---- Source data

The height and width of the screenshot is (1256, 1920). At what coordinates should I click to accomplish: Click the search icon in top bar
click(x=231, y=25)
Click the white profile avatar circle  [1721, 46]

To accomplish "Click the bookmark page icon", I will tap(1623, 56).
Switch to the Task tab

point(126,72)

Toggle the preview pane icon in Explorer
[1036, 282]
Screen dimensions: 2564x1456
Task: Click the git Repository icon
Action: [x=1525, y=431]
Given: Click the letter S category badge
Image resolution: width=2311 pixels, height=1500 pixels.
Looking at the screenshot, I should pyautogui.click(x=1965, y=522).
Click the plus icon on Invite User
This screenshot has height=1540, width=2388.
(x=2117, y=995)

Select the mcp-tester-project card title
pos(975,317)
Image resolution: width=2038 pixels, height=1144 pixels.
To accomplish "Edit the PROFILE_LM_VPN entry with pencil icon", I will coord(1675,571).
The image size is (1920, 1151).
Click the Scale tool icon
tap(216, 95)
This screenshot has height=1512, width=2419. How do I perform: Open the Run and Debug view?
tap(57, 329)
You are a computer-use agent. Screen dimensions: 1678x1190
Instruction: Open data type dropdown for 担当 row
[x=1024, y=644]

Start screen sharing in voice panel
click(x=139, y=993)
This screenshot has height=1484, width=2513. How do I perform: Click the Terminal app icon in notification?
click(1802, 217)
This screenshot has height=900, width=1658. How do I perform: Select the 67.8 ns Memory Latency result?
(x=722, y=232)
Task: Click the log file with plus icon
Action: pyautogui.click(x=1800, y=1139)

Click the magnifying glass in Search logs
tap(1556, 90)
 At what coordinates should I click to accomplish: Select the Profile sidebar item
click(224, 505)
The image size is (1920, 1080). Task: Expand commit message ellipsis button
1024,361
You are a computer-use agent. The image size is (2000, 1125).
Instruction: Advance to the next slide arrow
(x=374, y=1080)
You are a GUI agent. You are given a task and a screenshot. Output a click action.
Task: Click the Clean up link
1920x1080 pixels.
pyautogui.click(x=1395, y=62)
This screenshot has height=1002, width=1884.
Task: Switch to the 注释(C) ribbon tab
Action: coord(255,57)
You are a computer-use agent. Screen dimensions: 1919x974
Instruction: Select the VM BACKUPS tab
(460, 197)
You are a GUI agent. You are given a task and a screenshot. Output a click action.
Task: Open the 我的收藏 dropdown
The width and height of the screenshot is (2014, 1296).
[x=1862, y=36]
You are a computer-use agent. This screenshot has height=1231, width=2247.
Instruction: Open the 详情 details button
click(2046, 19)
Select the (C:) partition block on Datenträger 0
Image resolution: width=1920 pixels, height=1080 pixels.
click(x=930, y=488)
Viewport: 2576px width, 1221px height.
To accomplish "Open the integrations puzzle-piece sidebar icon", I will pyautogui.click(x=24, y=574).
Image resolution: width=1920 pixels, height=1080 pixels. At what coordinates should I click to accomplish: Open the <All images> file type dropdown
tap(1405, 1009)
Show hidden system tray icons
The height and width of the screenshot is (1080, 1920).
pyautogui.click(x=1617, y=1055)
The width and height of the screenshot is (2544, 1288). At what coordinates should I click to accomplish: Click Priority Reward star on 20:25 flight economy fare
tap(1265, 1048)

--------

→ **Problem statement**
Return every line of the material above exactly.

→ **Exercise response**
The height and width of the screenshot is (1256, 1920). At what coordinates should I click to accomplish: Click the search icon in top bar
click(x=231, y=25)
Click the white profile avatar circle  [1721, 46]

To accomplish "Click the bookmark page icon", I will tap(1623, 56).
Switch to the Task tab

point(126,72)

Toggle the preview pane icon in Explorer
[1036, 282]
Screen dimensions: 2564x1456
Task: Click the git Repository icon
Action: [x=1525, y=431]
Given: Click the letter S category badge
Image resolution: width=2311 pixels, height=1500 pixels.
Looking at the screenshot, I should pyautogui.click(x=1965, y=522).
Click the plus icon on Invite User
This screenshot has height=1540, width=2388.
(x=2117, y=995)

Select the mcp-tester-project card title
pos(975,317)
Image resolution: width=2038 pixels, height=1144 pixels.
To accomplish "Edit the PROFILE_LM_VPN entry with pencil icon", I will coord(1675,571).
The image size is (1920, 1151).
Click the Scale tool icon
tap(216, 95)
This screenshot has height=1512, width=2419. How do I perform: Open the Run and Debug view?
tap(57, 329)
You are a computer-use agent. Screen dimensions: 1678x1190
Instruction: Open data type dropdown for 担当 row
[x=1024, y=644]

Start screen sharing in voice panel
click(x=139, y=993)
This screenshot has height=1484, width=2513. How do I perform: Click the Terminal app icon in notification?
click(1802, 217)
This screenshot has height=900, width=1658. How do I perform: Select the 67.8 ns Memory Latency result?
(x=722, y=232)
Task: Click the log file with plus icon
Action: pyautogui.click(x=1800, y=1139)

Click the magnifying glass in Search logs
tap(1556, 90)
 At what coordinates should I click to accomplish: Select the Profile sidebar item
click(224, 505)
The image size is (1920, 1080). Task: Expand commit message ellipsis button
1024,361
You are a computer-use agent. The image size is (2000, 1125).
Instruction: Advance to the next slide arrow
(x=374, y=1080)
You are a GUI agent. You are given a task and a screenshot. Output a click action.
Task: Click the Clean up link
1920x1080 pixels.
pyautogui.click(x=1395, y=62)
This screenshot has height=1002, width=1884.
Task: Switch to the 注释(C) ribbon tab
Action: coord(255,57)
You are a computer-use agent. Screen dimensions: 1919x974
Instruction: Select the VM BACKUPS tab
(460, 197)
You are a GUI agent. You are given a task and a screenshot. Output a click action.
Task: Open the 我的收藏 dropdown
The width and height of the screenshot is (2014, 1296).
[x=1862, y=36]
You are a computer-use agent. This screenshot has height=1231, width=2247.
Instruction: Open the 详情 details button
click(2046, 19)
Select the (C:) partition block on Datenträger 0
Image resolution: width=1920 pixels, height=1080 pixels.
click(x=930, y=488)
Viewport: 2576px width, 1221px height.
To accomplish "Open the integrations puzzle-piece sidebar icon", I will pyautogui.click(x=24, y=574).
Image resolution: width=1920 pixels, height=1080 pixels. At what coordinates should I click to accomplish: Open the <All images> file type dropdown
tap(1405, 1009)
Show hidden system tray icons
The height and width of the screenshot is (1080, 1920).
pyautogui.click(x=1617, y=1055)
The width and height of the screenshot is (2544, 1288). At what coordinates should I click to accomplish: Click Priority Reward star on 20:25 flight economy fare
tap(1265, 1048)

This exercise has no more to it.